Friday, September 9, 2011

The 9/11 Blog.

10 years. So much happens in your life in 10 years, it’s hard to put it into quantitive terms sometimes. Think about it; what has happened to you? Did you graduate college, get married, start a family? For 343 of my brothers in New York, these things didn’t happen in the last 10 years, because they showed the supreme courage that firefighters all have.

This is my 9/11 story.

In the spirt of full disclosure, what you are about to read is something I’ve never talked about; not with my wife, my family, no one. Public servants are trained that when you see or experience something horrible, you don’t show any emotion; you bottle it up, and deal with it later.

Well, it’s later.

In June of 2001, I decided to become a fireman; my cousin Jon, who had just finished his police academy, talked me into it. I liked the idea of serving my community, and helping people, but wasn’t real big on being shot at. Fire seemed pretty safe; I mean, hell, all that gear, lots of training, no biggie. So I joined Kent City Fire, a small volunteer department in northern Kent county. It’s your typical small town department, with lots of legacy members, lots of tradition, and not a ton of calls.

In deciding that I wanted the best training, mainly because this sounded like a great career choice for me, I enrolled in the fire academy at Lansing Community College. We started the last week of August, 2001, and quickly began to gel as a group. The guys were fun, the training was exciting, and we got to wear some pretty cool uniforms to class. When I woke up on a tuesday morning, September 11th, and headed for our training tower, I had no idea how much different things would be when I got back to my apartment.

Class started at 8am, and by now we were starting to get into the meat of the program; we knew how to use our gear, and knew some basic techniques. Today’s lesson would be ladders; how to use them, where to place them, and how not to fall-pretty simple stuff. Around 9am, we stared hearing a lot of commotion coming from the command office where the battalion chiefs were having their weekly meeting. A plane had just hit the world trade center. Wow. Ok, well, it’s the FDNY, the world’s best. No sweat, class resumes. All of a sudden, people are running from the command center, jumping in their Tahoe’s, and screaming out, lights and sirens running. A second plane hit, and we were officially under attack. We all just kinda stood there for a minute, just going through the motions. We were all trying to process what was happening. Then, the next word from the TV; One World Trade had collapsed; we knew there must have been hundreds of guys inside when it came down; everyone stopped. One of our instructors, Captain Baker, told us we could head home, and told us to pray. What happened next, I believe, is when we became brothers, and when the bond was forged not just with us, but will all the guys in New York.

Assignment: Can you reproduce the part of the 9/11 blog post that begins at the words "This is my 9/11" and stops after "Well, it’s later."?

Data to examine:

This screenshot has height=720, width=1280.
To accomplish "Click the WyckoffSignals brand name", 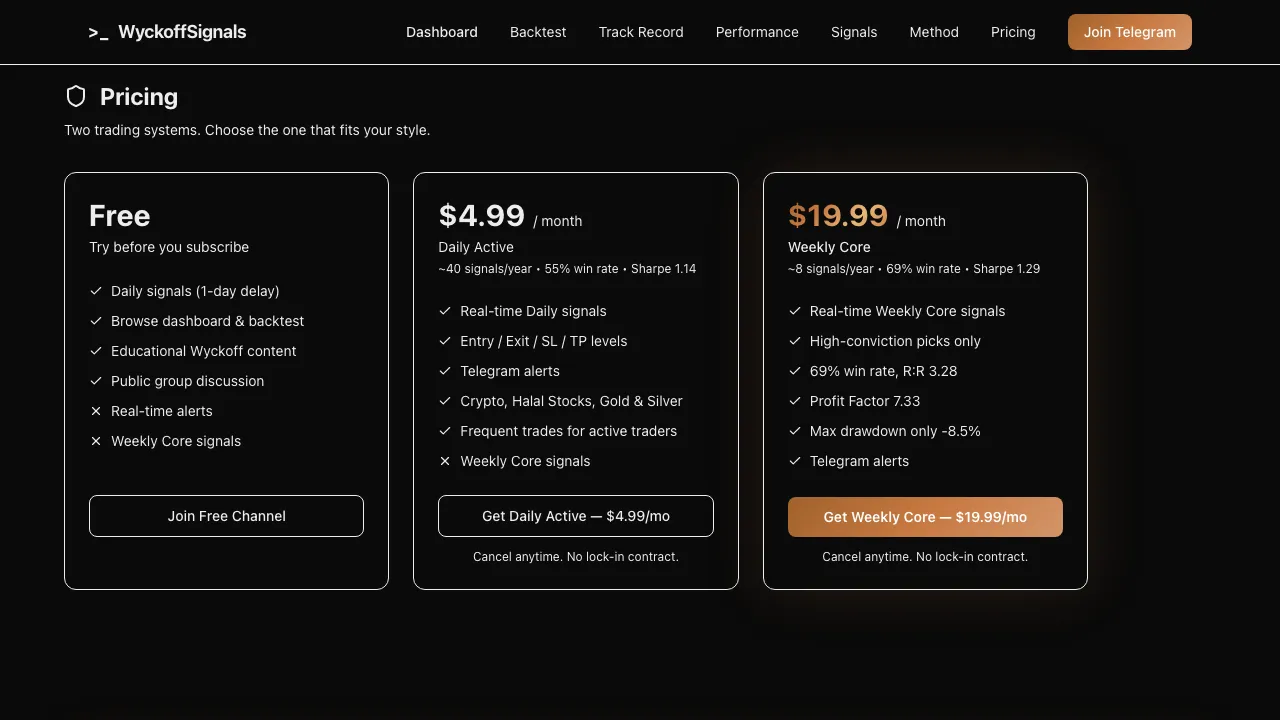I will click(182, 32).
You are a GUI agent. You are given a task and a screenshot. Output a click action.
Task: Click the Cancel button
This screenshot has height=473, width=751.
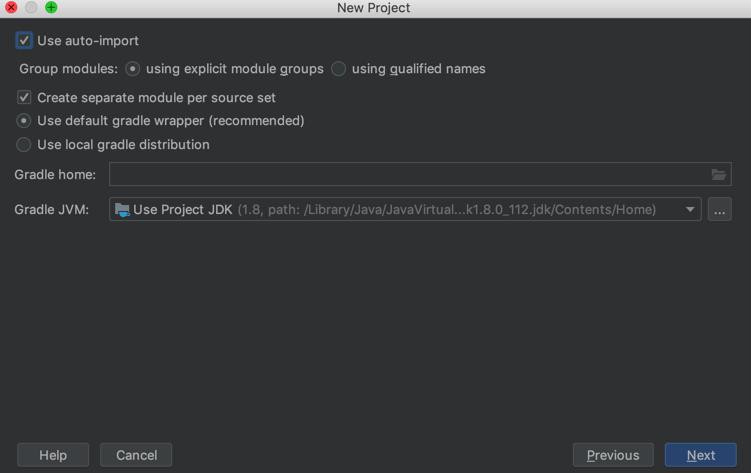pyautogui.click(x=136, y=455)
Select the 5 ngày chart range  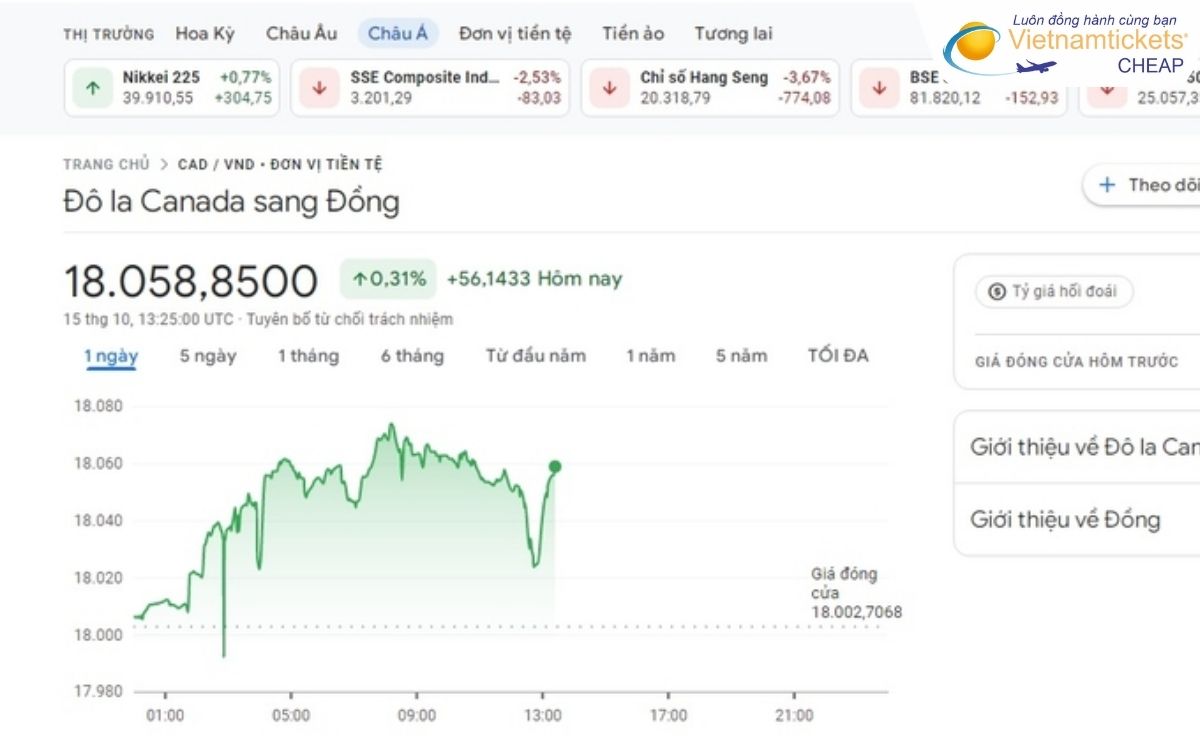208,356
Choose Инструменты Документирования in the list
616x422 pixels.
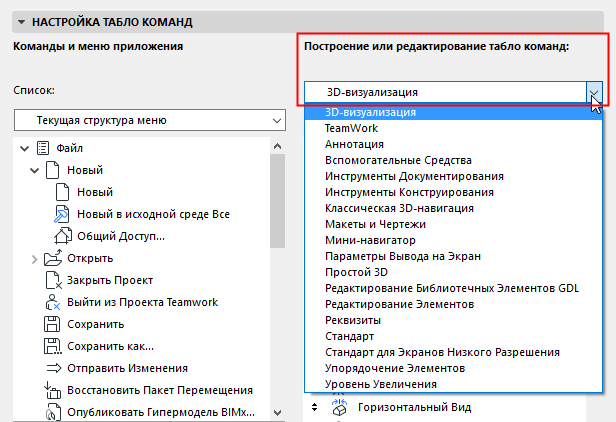[x=414, y=176]
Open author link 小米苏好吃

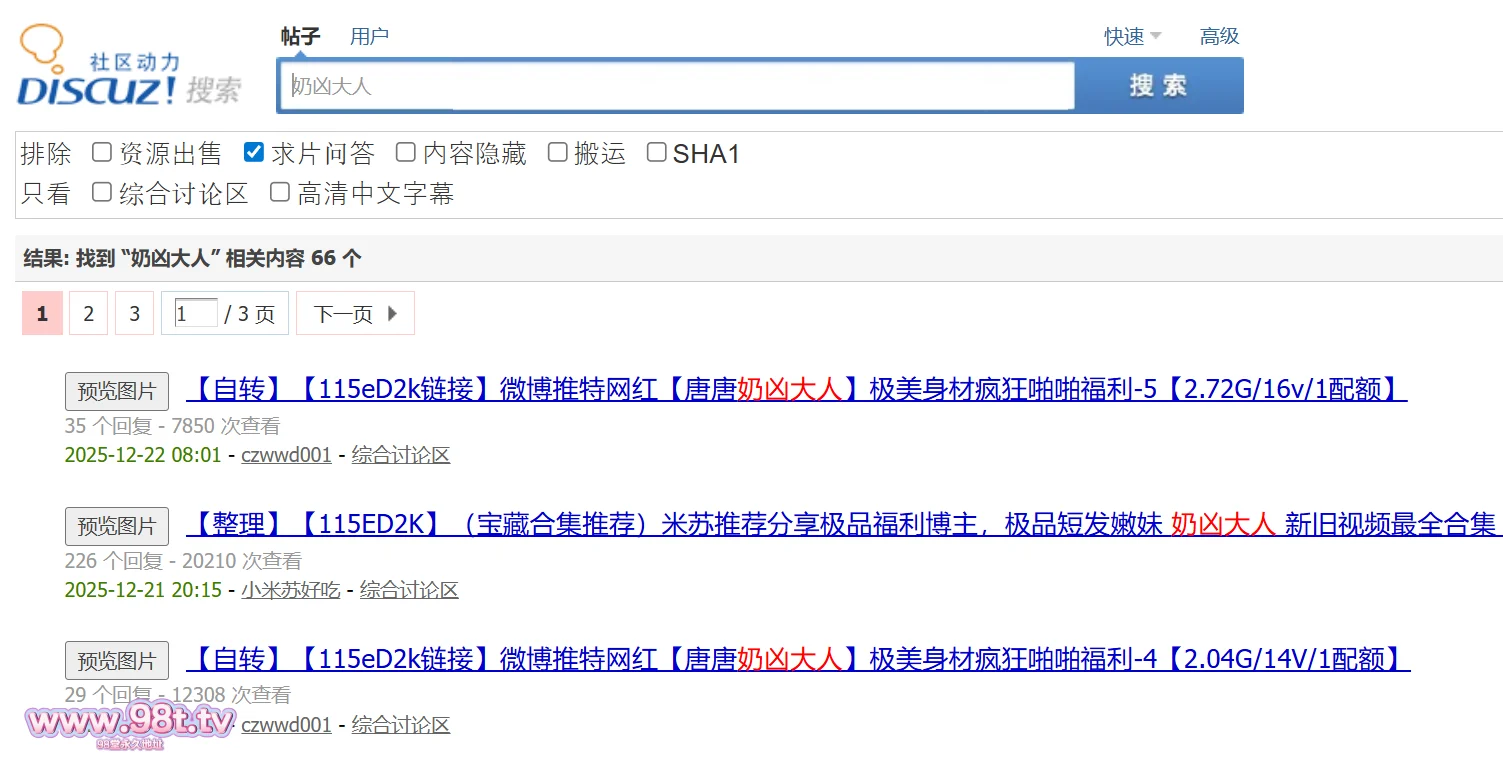(x=290, y=590)
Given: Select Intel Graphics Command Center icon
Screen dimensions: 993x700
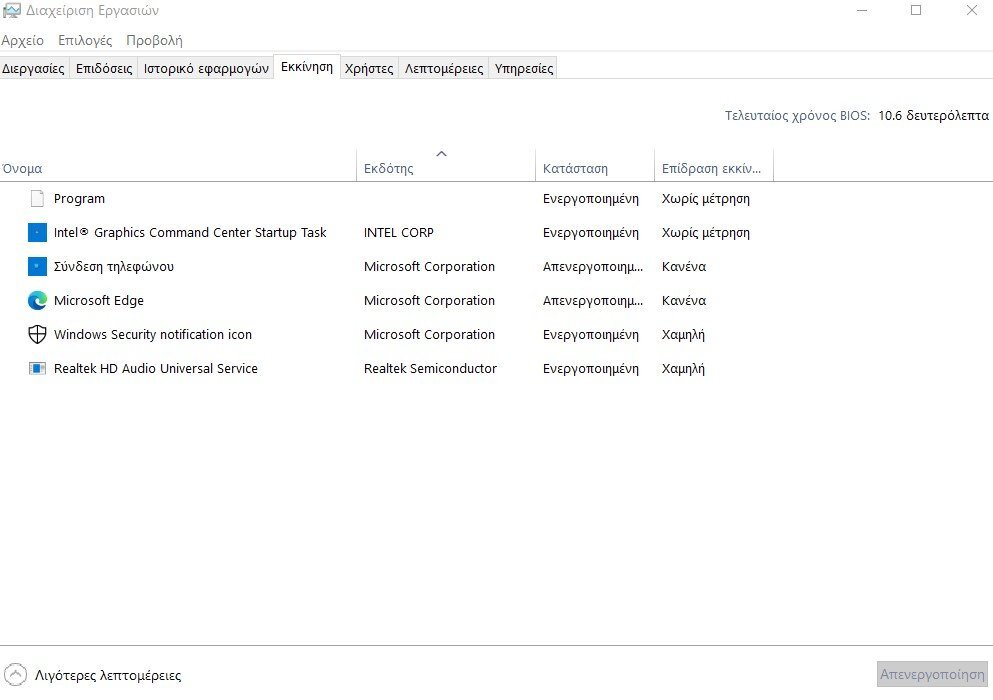Looking at the screenshot, I should pos(37,232).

Written answer:
This is my 9/11 story.

In the spirt of full disclosure, what you are about to read is something I’ve never talked about; not with my wife, my family, no one. Public servants are trained that when you see or experience something horrible, you don’t show any emotion; you bottle it up, and deal with it later.

Well, it’s later.